===== Stored rows
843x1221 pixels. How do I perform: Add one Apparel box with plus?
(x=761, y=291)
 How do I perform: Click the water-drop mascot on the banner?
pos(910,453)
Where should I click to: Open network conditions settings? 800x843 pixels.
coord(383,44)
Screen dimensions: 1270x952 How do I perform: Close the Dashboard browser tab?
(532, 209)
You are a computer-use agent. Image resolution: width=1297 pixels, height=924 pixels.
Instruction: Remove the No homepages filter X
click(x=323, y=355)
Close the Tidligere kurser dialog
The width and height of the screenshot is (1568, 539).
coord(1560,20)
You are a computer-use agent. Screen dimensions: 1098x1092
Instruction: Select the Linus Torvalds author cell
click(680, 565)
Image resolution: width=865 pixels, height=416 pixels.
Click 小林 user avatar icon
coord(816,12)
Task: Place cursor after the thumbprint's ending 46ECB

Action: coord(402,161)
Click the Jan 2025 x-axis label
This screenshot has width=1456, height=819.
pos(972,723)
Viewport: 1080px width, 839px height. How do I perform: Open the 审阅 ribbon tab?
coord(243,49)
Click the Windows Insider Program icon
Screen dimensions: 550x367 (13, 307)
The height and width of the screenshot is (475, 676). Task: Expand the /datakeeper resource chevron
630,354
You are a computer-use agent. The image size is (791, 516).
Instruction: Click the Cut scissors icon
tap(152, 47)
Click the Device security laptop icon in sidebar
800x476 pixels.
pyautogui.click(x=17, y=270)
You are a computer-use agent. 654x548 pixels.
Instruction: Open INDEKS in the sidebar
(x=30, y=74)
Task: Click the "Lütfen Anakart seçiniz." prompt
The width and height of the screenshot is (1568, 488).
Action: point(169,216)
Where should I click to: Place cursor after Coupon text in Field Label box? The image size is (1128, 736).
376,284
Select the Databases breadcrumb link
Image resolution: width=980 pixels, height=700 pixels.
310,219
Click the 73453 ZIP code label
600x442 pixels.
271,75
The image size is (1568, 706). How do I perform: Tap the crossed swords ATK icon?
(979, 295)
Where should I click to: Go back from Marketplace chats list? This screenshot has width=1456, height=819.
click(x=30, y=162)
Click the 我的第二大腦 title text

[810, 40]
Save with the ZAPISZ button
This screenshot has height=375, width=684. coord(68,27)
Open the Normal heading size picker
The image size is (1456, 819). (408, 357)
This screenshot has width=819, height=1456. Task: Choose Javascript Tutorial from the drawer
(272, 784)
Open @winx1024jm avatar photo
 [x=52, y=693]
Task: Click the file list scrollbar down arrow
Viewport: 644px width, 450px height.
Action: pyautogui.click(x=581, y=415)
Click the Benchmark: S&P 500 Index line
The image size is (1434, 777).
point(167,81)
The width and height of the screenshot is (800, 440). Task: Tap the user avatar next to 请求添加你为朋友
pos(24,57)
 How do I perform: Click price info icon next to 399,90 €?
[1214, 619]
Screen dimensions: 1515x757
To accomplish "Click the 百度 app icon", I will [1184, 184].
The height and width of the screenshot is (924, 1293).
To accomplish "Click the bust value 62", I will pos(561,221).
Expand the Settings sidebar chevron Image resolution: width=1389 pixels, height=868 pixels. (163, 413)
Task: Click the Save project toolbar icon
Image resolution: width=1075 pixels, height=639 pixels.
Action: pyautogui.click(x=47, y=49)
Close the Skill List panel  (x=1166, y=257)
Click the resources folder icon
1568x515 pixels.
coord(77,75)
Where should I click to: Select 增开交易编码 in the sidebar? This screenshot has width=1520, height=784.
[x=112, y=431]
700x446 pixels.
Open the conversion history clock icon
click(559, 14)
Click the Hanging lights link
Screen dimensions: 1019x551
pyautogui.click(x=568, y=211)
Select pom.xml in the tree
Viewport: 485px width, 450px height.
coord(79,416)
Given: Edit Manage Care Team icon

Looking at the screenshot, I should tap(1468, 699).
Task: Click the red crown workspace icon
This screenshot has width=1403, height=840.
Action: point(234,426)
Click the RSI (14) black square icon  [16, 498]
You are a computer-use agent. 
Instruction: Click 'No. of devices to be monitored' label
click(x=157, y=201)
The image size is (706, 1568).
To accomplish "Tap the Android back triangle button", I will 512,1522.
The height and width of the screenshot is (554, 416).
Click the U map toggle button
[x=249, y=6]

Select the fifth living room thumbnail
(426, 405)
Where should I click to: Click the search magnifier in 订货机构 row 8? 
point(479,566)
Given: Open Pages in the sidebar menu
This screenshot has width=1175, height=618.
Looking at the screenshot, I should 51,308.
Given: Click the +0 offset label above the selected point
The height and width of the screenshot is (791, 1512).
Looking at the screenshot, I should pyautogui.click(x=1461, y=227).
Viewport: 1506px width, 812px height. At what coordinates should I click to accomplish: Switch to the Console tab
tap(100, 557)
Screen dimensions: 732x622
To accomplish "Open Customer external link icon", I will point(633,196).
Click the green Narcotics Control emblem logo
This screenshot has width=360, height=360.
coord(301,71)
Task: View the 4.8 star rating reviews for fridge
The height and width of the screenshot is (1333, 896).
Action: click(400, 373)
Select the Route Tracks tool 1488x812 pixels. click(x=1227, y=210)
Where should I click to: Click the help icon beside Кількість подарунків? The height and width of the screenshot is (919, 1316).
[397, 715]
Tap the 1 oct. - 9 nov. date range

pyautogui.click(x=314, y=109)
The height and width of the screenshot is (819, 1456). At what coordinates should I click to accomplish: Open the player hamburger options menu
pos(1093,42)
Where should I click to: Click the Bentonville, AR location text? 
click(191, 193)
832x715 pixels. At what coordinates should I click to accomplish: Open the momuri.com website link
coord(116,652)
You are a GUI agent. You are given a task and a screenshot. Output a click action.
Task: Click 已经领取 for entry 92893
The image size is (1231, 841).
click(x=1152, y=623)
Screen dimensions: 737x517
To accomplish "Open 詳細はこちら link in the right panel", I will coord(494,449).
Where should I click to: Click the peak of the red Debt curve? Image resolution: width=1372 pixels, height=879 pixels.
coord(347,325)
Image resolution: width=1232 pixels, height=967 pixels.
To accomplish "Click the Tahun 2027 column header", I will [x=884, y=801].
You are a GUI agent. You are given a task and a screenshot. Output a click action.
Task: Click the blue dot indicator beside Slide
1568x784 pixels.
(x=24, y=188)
==========
◆ Exercise objective: Recast the entire listing above as a numbered list with one line per item, dropping any blank lines.

◆ Output:
1. 843x1221 pixels. How do I perform: Add one Apparel box with plus?
2. (x=761, y=291)
3.  How do I perform: Click the water-drop mascot on the banner?
4. pos(910,453)
5. Where should I click to: Open network conditions settings? 800x843 pixels.
6. coord(383,44)
7. Screen dimensions: 1270x952 How do I perform: Close the Dashboard browser tab?
8. (532, 209)
9. You are a computer-use agent. Image resolution: width=1297 pixels, height=924 pixels.
10. Instruction: Remove the No homepages filter X
11. click(x=323, y=355)
12. Close the Tidligere kurser dialog
13. The width and height of the screenshot is (1568, 539).
14. coord(1560,20)
15. You are a computer-use agent. Screen dimensions: 1098x1092
16. Instruction: Select the Linus Torvalds author cell
17. click(680, 565)
18. Image resolution: width=865 pixels, height=416 pixels.
19. Click 小林 user avatar icon
20. coord(816,12)
21. Task: Place cursor after the thumbprint's ending 46ECB
22. Action: coord(402,161)
23. Click the Jan 2025 x-axis label
24. This screenshot has width=1456, height=819.
25. pos(972,723)
26. Viewport: 1080px width, 839px height. How do I perform: Open the 审阅 ribbon tab?
27. coord(243,49)
28. Click the Windows Insider Program icon
29. Screen dimensions: 550x367 (13, 307)
30. The height and width of the screenshot is (475, 676). Task: Expand the /datakeeper resource chevron
31. 630,354
32. You are a computer-use agent. The image size is (791, 516).
33. Instruction: Click the Cut scissors icon
34. tap(152, 47)
35. Click the Device security laptop icon in sidebar
36. 800x476 pixels.
37. pyautogui.click(x=17, y=270)
38. You are a computer-use agent. 654x548 pixels.
39. Instruction: Open INDEKS in the sidebar
40. (x=30, y=74)
41. Task: Click the "Lütfen Anakart seçiniz." prompt
42. The width and height of the screenshot is (1568, 488).
43. Action: point(169,216)
44. Where should I click to: Place cursor after Coupon text in Field Label box? The image size is (1128, 736).
45. 376,284
46. Select the Databases breadcrumb link
47. Image resolution: width=980 pixels, height=700 pixels.
48. 310,219
49. Click the 73453 ZIP code label
50. 600x442 pixels.
51. 271,75
52. The image size is (1568, 706). How do I perform: Tap the crossed swords ATK icon?
53. (979, 295)
54. Where should I click to: Go back from Marketplace chats list? This screenshot has width=1456, height=819.
55. click(x=30, y=162)
56. Click the 我的第二大腦 title text
57. [810, 40]
58. Save with the ZAPISZ button
59. This screenshot has height=375, width=684. coord(68,27)
60. Open the Normal heading size picker
61. The image size is (1456, 819). (408, 357)
62. This screenshot has width=819, height=1456. Task: Choose Javascript Tutorial from the drawer
63. (272, 784)
64. Open @winx1024jm avatar photo
65.  [x=52, y=693]
66. Task: Click the file list scrollbar down arrow
67. Viewport: 644px width, 450px height.
68. Action: pyautogui.click(x=581, y=415)
69. Click the Benchmark: S&P 500 Index line
70. The image size is (1434, 777).
71. point(167,81)
72. The width and height of the screenshot is (800, 440). Task: Tap the user avatar next to 请求添加你为朋友
73. pos(24,57)
74.  How do I perform: Click price info icon next to 399,90 €?
75. [1214, 619]
76. Screen dimensions: 1515x757
77. To accomplish "Click the 百度 app icon", I will [1184, 184].
78. The height and width of the screenshot is (924, 1293).
79. To accomplish "Click the bust value 62", I will pos(561,221).
80. Expand the Settings sidebar chevron Image resolution: width=1389 pixels, height=868 pixels. (163, 413)
81. Task: Click the Save project toolbar icon
82. Image resolution: width=1075 pixels, height=639 pixels.
83. Action: pyautogui.click(x=47, y=49)
84. Close the Skill List panel  (x=1166, y=257)
85. Click the resources folder icon
86. 1568x515 pixels.
87. coord(77,75)
88. Where should I click to: Select 增开交易编码 in the sidebar? This screenshot has width=1520, height=784.
89. [x=112, y=431]
90. 700x446 pixels.
91. Open the conversion history clock icon
92. click(559, 14)
93. Click the Hanging lights link
94. Screen dimensions: 1019x551
95. pyautogui.click(x=568, y=211)
96. Select pom.xml in the tree
97. Viewport: 485px width, 450px height.
98. coord(79,416)
99. Given: Edit Manage Care Team icon
100. Looking at the screenshot, I should tap(1468, 699).
101. Task: Click the red crown workspace icon
102. This screenshot has width=1403, height=840.
103. Action: point(234,426)
104. Click the RSI (14) black square icon  [16, 498]
105. You are a computer-use agent. 
106. Instruction: Click 'No. of devices to be monitored' label
107. click(x=157, y=201)
108. The image size is (706, 1568).
109. To accomplish "Tap the Android back triangle button", I will 512,1522.
110. The height and width of the screenshot is (554, 416).
111. Click the U map toggle button
112. [x=249, y=6]
113. Select the fifth living room thumbnail
114. (426, 405)
115. Where should I click to: Click the search magnifier in 订货机构 row 8? 
116. point(479,566)
117. Given: Open Pages in the sidebar menu
118. This screenshot has width=1175, height=618.
119. Looking at the screenshot, I should 51,308.
120. Given: Click the +0 offset label above the selected point
121. The height and width of the screenshot is (791, 1512).
122. Looking at the screenshot, I should pyautogui.click(x=1461, y=227).
123. Viewport: 1506px width, 812px height. At what coordinates should I click to accomplish: Switch to the Console tab
124. tap(100, 557)
125. Screen dimensions: 732x622
126. To accomplish "Open Customer external link icon", I will point(633,196).
127. Click the green Narcotics Control emblem logo
128. This screenshot has width=360, height=360.
129. coord(301,71)
130. Task: View the 4.8 star rating reviews for fridge
131. The height and width of the screenshot is (1333, 896).
132. Action: click(400, 373)
133. Select the Route Tracks tool 1488x812 pixels. click(x=1227, y=210)
134. Where should I click to: Click the help icon beside Кількість подарунків? The height and width of the screenshot is (919, 1316).
135. [397, 715]
136. Tap the 1 oct. - 9 nov. date range
137. pyautogui.click(x=314, y=109)
138. The height and width of the screenshot is (819, 1456). At what coordinates should I click to accomplish: Open the player hamburger options menu
139. pos(1093,42)
140. Where should I click to: Click the Bentonville, AR location text? 
141. click(191, 193)
142. 832x715 pixels. At what coordinates should I click to accomplish: Open the momuri.com website link
143. coord(116,652)
144. You are a GUI agent. You are given a task and a screenshot. Output a click action.
145. Task: Click 已经领取 for entry 92893
146. The image size is (1231, 841).
147. click(x=1152, y=623)
148. Screen dimensions: 737x517
149. To accomplish "Open 詳細はこちら link in the right panel", I will coord(494,449).
150. Where should I click to: Click the peak of the red Debt curve? Image resolution: width=1372 pixels, height=879 pixels.
151. coord(347,325)
152. Image resolution: width=1232 pixels, height=967 pixels.
153. To accomplish "Click the Tahun 2027 column header", I will [x=884, y=801].
154. You are a GUI agent. You are given a task and a screenshot. Output a click action.
155. Task: Click the blue dot indicator beside Slide
156. 1568x784 pixels.
157. (x=24, y=188)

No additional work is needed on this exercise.